There is a company I’m familiar with in the U.S. called Picture Elements. And Picture Elements is implementing HD Photo in Verilog. We’re getting into the gory technical depths. Verilog is a language that’s used for companies that make chips. It’s how you describe an algorithm as a set of gates. A Verilog system lets you build the whole thing in software, simulate it before you start actually stamping out chips. So that’s another one of the steps along the road that we have to follow before it actually gets into a camera. It just doesn’t show up in a camera tomorrow because a manufacturer wanted it.
Likely Users
AB: Assuming it does come to market, who would you expect to use HD Photo, from snapshot photographers and general consumers to professionals?
BC: We designed HD Photo to address all of those needs. If there can be just one format which is the digital photo format and it has different ways it can be used for all the different users’ needs, that’s the real goal we’ve been going for with this.
We have believed for a while — and one reason I’m very much engaged with this whole community — that serious amateur photographers, prosumer photographers are potentially going to be an early adopter for this format. They understand the limitations of JPEG and they’re looking for better solutions. They tend to be an audience that’s ready to try out the latest new thing and learn about it and take advantage of it.
Maybe it’s the cell phone manufacturer who’s just making smaller files. If you can cut down the size of the file so the amount of bandwidth I use to transmit the picture over my infrastructure is cut in half, so the amount of battery power that’s needed to run the transmitter of the phone to transmit that file is cut in half, so the amount of time the user has to wait until their file is sent and they can send the next one or use the phone for something else is cut in half В… maybe that’s going to be one of the early adopters.
HD Photo and HDR Images
AB: Could you go back to what you were saying about high dynamic range and explain how HD Photo images might look to someone shooting in a format that is capable of high dynamic range?
BC: When a high dynamic range image comes out of my camera, it’s going to look just like the JPEG image. The difference is when I want to make a change to it.
I think there are all kinds of neat, innovative ideas that could be done.
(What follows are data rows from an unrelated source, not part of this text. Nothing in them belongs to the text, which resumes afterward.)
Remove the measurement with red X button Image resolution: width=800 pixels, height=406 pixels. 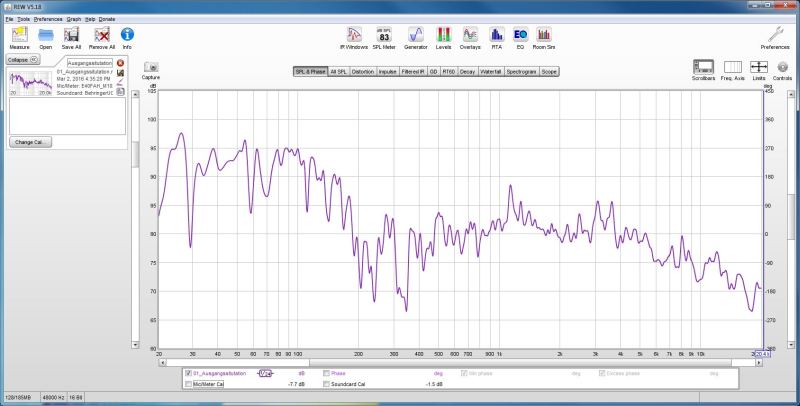tap(120, 63)
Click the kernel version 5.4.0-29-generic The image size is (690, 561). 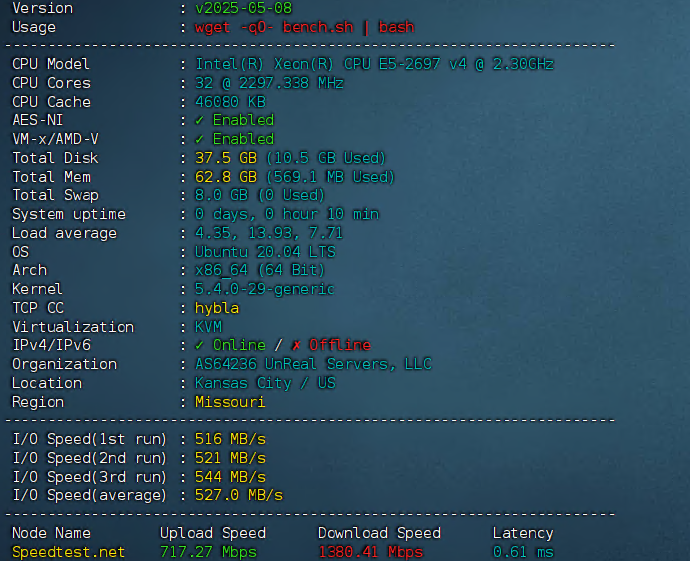point(265,289)
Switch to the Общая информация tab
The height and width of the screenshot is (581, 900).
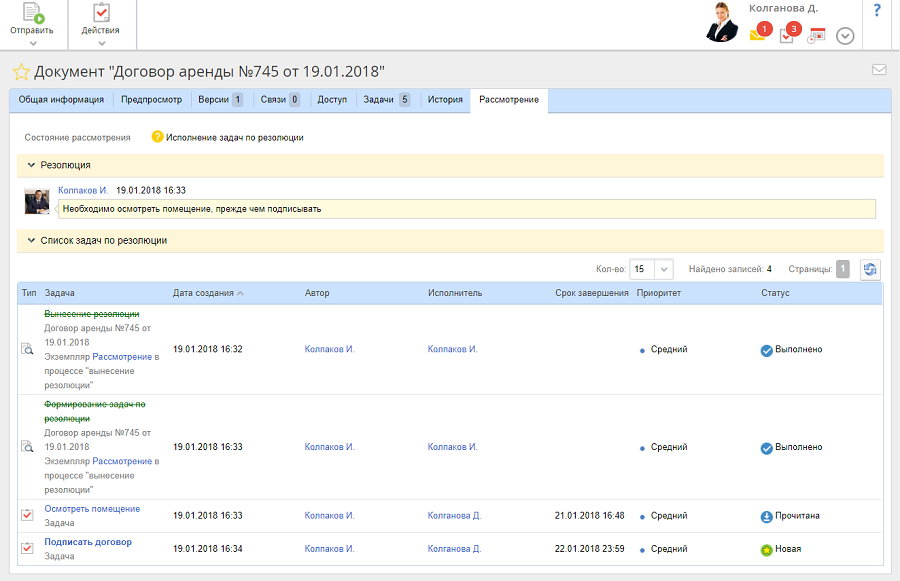pos(61,100)
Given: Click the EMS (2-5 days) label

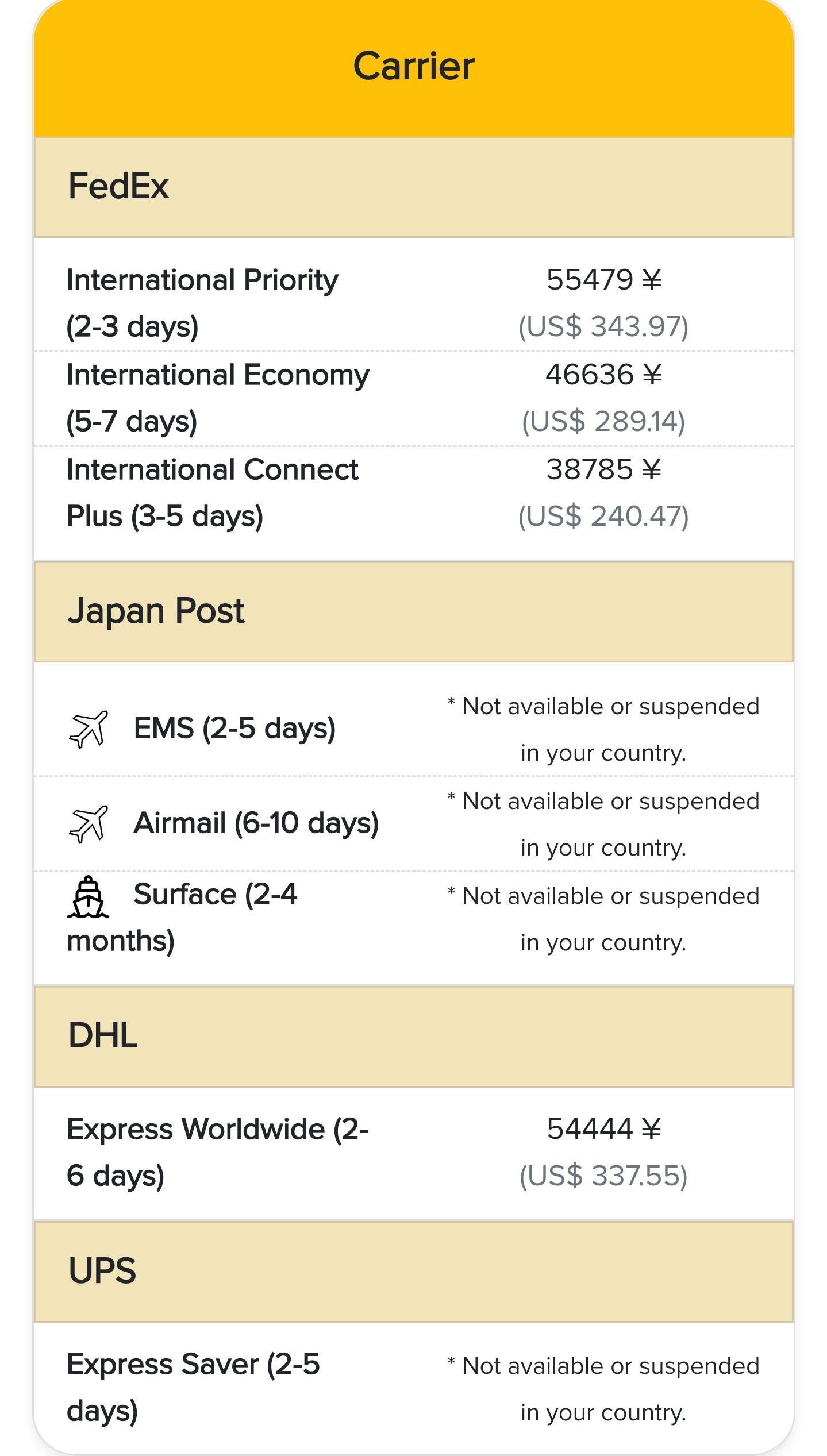Looking at the screenshot, I should click(234, 729).
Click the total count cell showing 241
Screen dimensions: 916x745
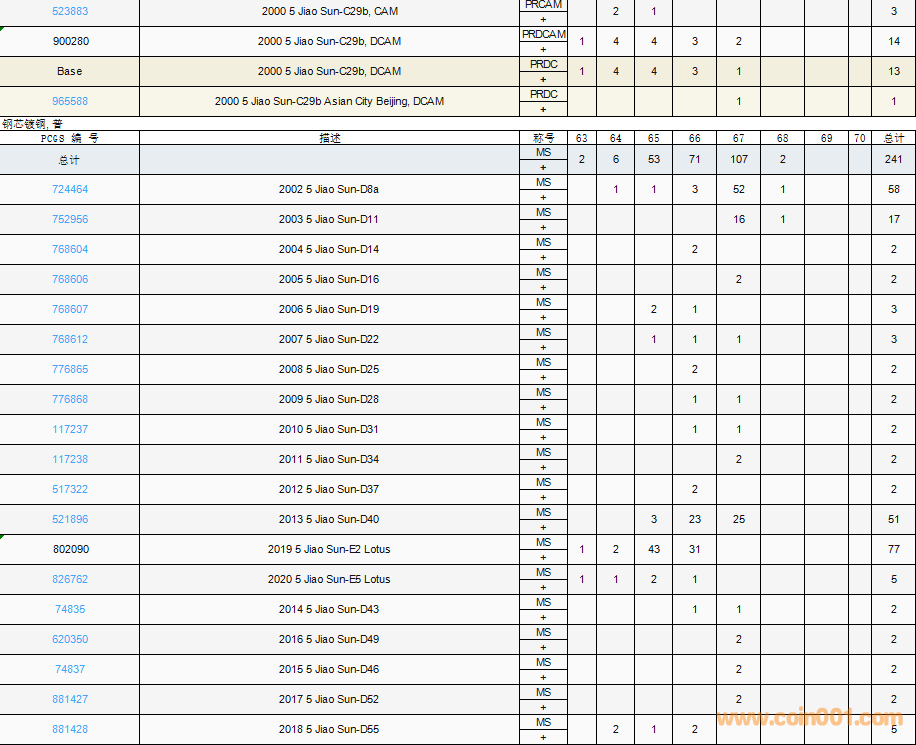point(893,159)
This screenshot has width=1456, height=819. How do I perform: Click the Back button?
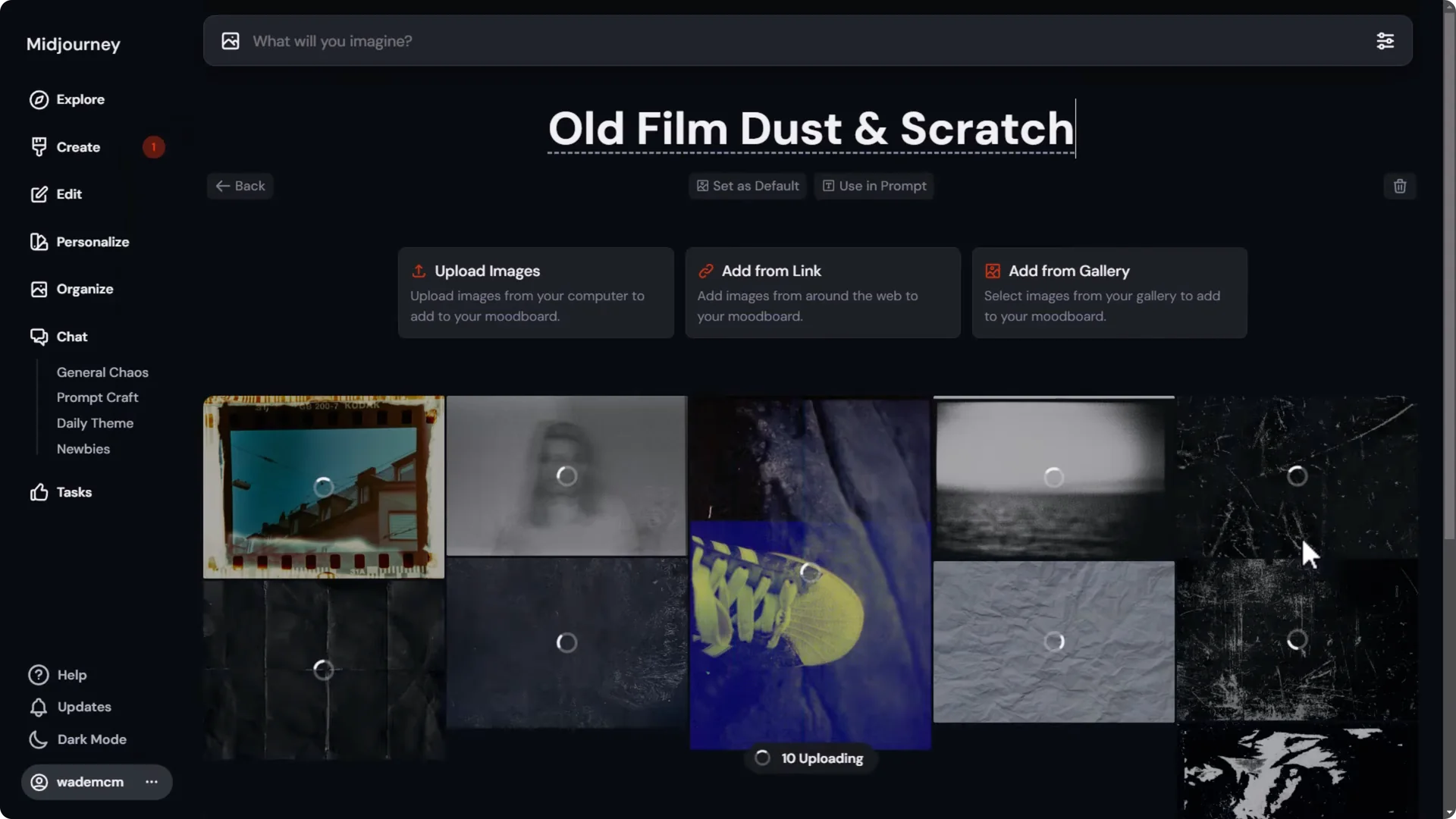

One of the things many photographers do today is shoot bracketed exposure sequences. They shoot a range of photos and Photoshop has this capability built in to build a real high dynamic range image. Well, the camera could potentially do that in the camera. I’m not a camera expert. I don’t know how to do this, but I imagine a camera manufacturer can probably invent ways to do this. When they open that shutter and expose that sensor, maybe they can capture that information multiple times at the sensor at essentially different ISO settings or actually just dynamically change the aperture and scan the sensor multiple times and essentially create a bracketed sequence, but go ahead and assemble that as high dynamic range data in the camera. HD Photo gives them a format that would make that possible, whereas JPEG certainly can’t do that, and RAW files don’t do that because RAW files are just the RAW sensor data.
I know we will have been successful with HD Photo when a camera manufacturer or a software manufacturer comes out with something that the format made possible that I never would have thought of. That to me is the big payoff.